I've been listening to Iggy's The Idiot obsessively lately. I think it has something to do with Iggy's uncanny ability to embody both unlikely success and inevitable disaster.
Iggy was the primal, punk rocker from Detroit, who flamed out with the Stooges and found himself without a band or career. He was walking down Sunset Blvd. in L.A. and David Bowie riding in a limo pulled over and picked him up.
That was the start of a pretty amazing and productive collaboration between two very unique creative souls. Bowie had worked with Iggy previously on the Stooges Raw Power, but it had failed to keep the Stooges together and then they all had a falling out.

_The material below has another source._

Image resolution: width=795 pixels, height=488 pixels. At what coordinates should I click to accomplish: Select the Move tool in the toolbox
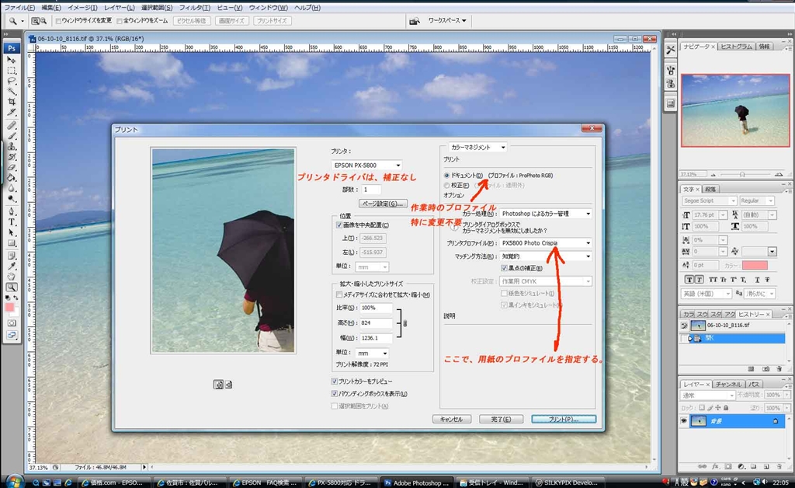click(12, 60)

Anyway, The Idiot was an experiment for Bowie, he wrote the music for most of the tracks and played guitar, sax, keyboards. Iggy wrote the lyrics and sang. It is dark, cold, icy music, very much influenced by the music coming out of Germany at the time (Faust, Cluster, Kraftwerk).
Very un-Stooge-like. Iggy was kind of wearing a Bowie straight jacket. It is some kind of dark masterpiece. Sort of funny too. It was the beginning of a pretty creative period for Bowie (Low, Heroes, Lodger). Iggy went on to do Lust for Life, another really good disc.
Bowie and Iggy kind of do a mind-meld on The Idiot. Really strange. And cool.